[libata ahci, qstor] fix miscount of scatter/gather entries

Don't directly reference qc->n_elem, as that might cause an off-by-one
error for misaligned (padded) ATAPI transfers.
diff --git a/drivers/scsi/sata_qstor.c b/drivers/scsi/sata_qstor.c
index b2f6324..4a6d306 100644
--- a/drivers/scsi/sata_qstor.c
+++ b/drivers/scsi/sata_qstor.c
@@ -268,7 +268,7 @@
 	writel(val, (void __iomem *)(ap->ioaddr.scr_addr + (sc_reg * 8)));
 }
 
-static void qs_fill_sg(struct ata_queued_cmd *qc)
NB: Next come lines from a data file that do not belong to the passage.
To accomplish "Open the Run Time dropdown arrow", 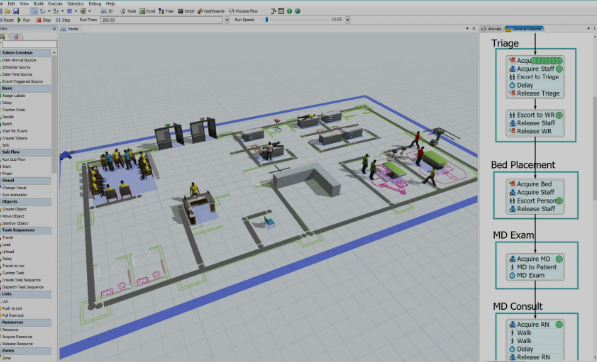I will coord(227,20).
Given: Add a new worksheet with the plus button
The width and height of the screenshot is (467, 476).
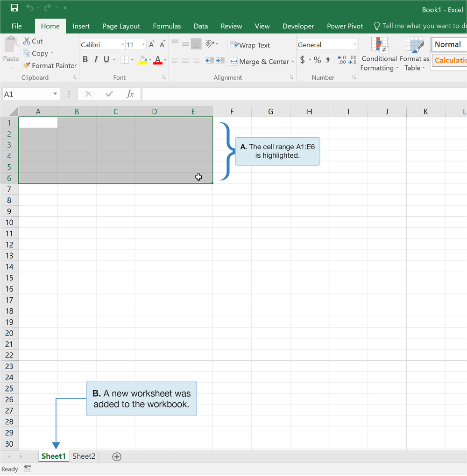Looking at the screenshot, I should click(117, 456).
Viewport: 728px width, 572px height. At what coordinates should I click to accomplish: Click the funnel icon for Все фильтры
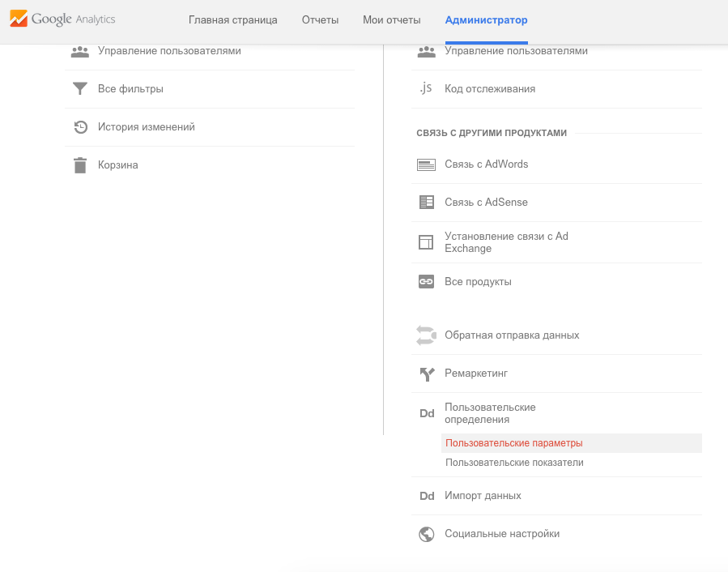pyautogui.click(x=80, y=88)
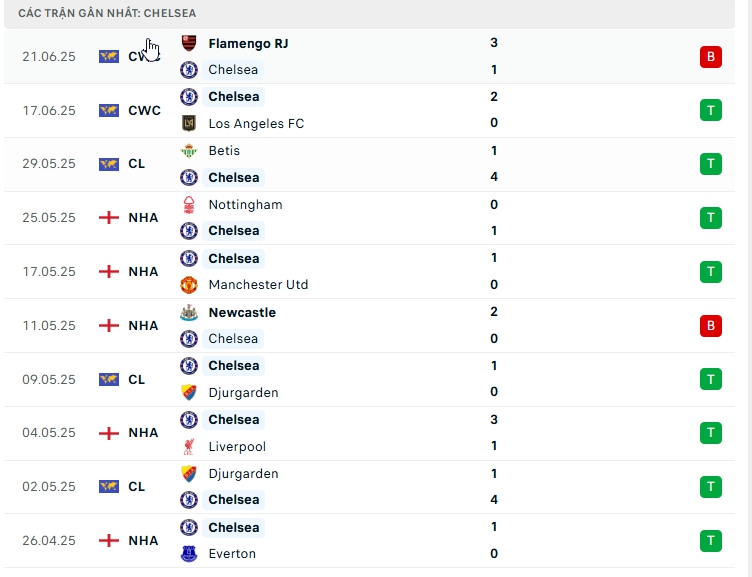Screen dimensions: 752x577
Task: Click the Los Angeles FC crest icon
Action: point(189,124)
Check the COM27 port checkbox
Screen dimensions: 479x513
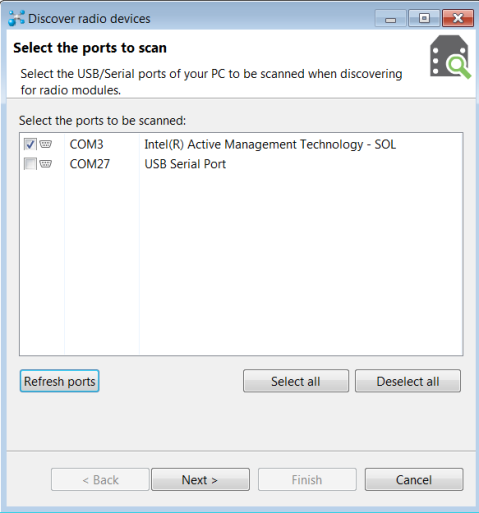coord(30,164)
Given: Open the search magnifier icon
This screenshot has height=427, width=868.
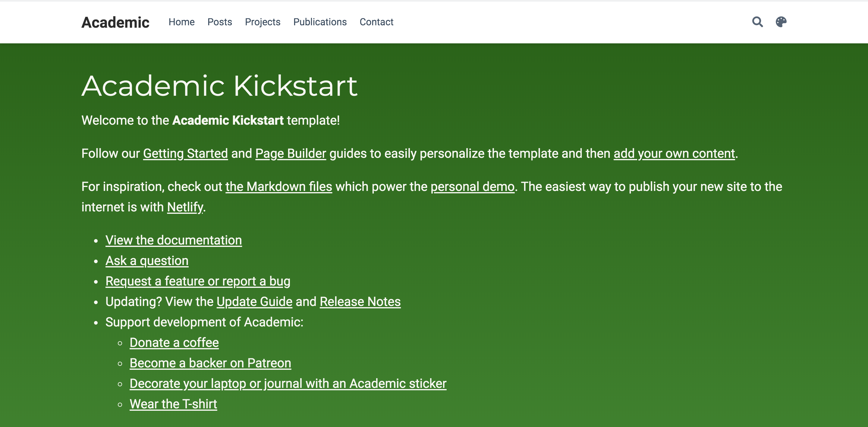Looking at the screenshot, I should point(757,22).
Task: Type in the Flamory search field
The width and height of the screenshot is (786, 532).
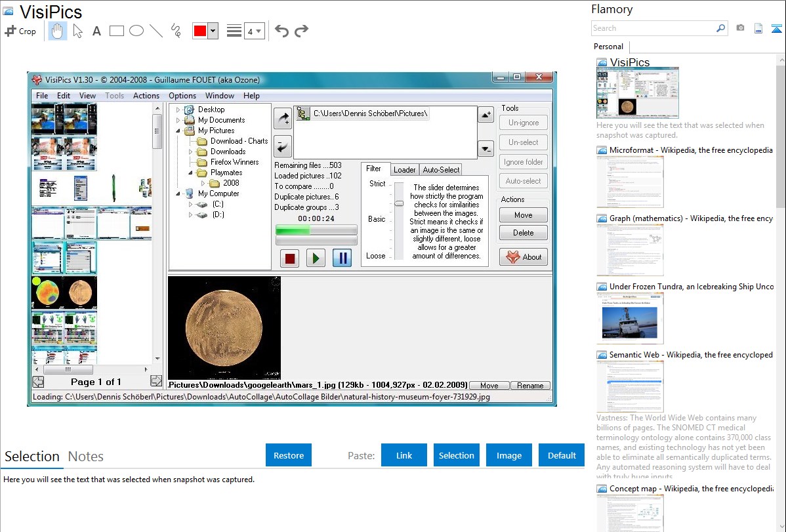Action: tap(653, 28)
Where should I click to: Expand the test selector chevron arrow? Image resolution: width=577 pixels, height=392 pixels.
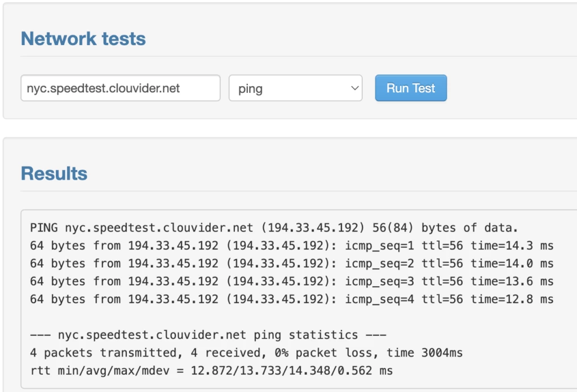354,88

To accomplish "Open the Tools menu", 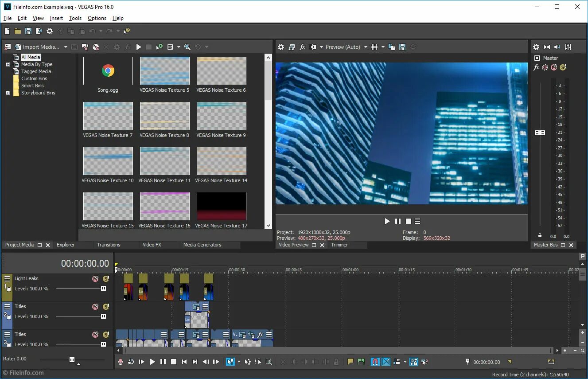I will 75,18.
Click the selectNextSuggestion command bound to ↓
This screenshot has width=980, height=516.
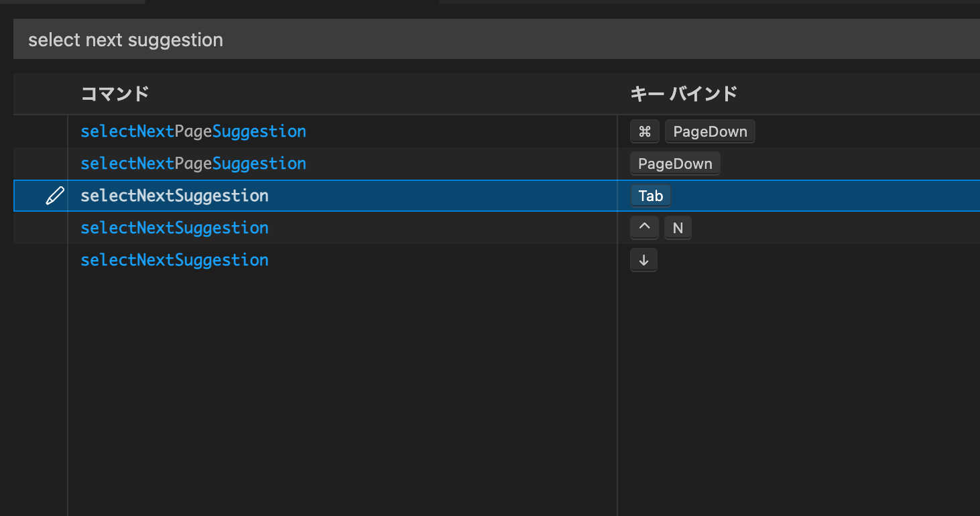[174, 260]
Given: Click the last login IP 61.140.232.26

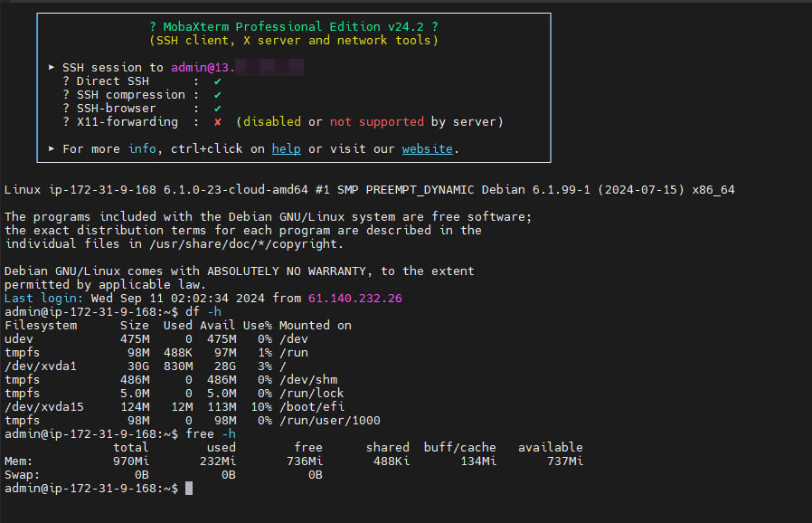Looking at the screenshot, I should tap(355, 298).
+static unsigned int qs_fill_sg(struct ata_queued_cmd *qc)
 {
 	struct scatterlist *sg;
 	struct ata_port *ap = qc->ap;
@@ -296,6 +296,8 @@
 					(unsigned long long)addr, len);
 		nelem++;
 	}
+
+	return nelem;
 }
 
 static void qs_qc_prep(struct ata_queued_cmd *qc)
@@ -304,6 +306,7 @@
 	u8 dflags = QS_DF_PORD, *buf = pp->pkt;
 	u8 hflags = QS_HF_DAT | QS_HF_IEN | QS_HF_VLD;
 	u64 addr;
+	unsigned int nelem;
 
 	VPRINTK("ENTER\n");
 
@@ -313,7 +316,7 @@
 		return;
 	}
 
-	qs_fill_sg(qc);
+	nelem = qs_fill_sg(qc);
 
 	if ((qc->tf.flags & ATA_TFLAG_WRITE))
 		hflags |= QS_HF_DIRO;
@@ -324,7 +327,7 @@
 	buf[ 0] = QS_HCB_HDR;
 	buf[ 1] = hflags;
 	*(__le32 *)(&buf[ 4]) = cpu_to_le32(qc->nsect * ATA_SECT_SIZE);
-	*(__le32 *)(&buf[ 8]) = cpu_to_le32(qc->n_elem);
+	*(__le32 *)(&buf[ 8]) = cpu_to_le32(nelem);
 	addr = ((u64)pp->pkt_dma) + QS_CPB_BYTES;
 	*(__le64 *)(&buf[16]) = cpu_to_le64(addr);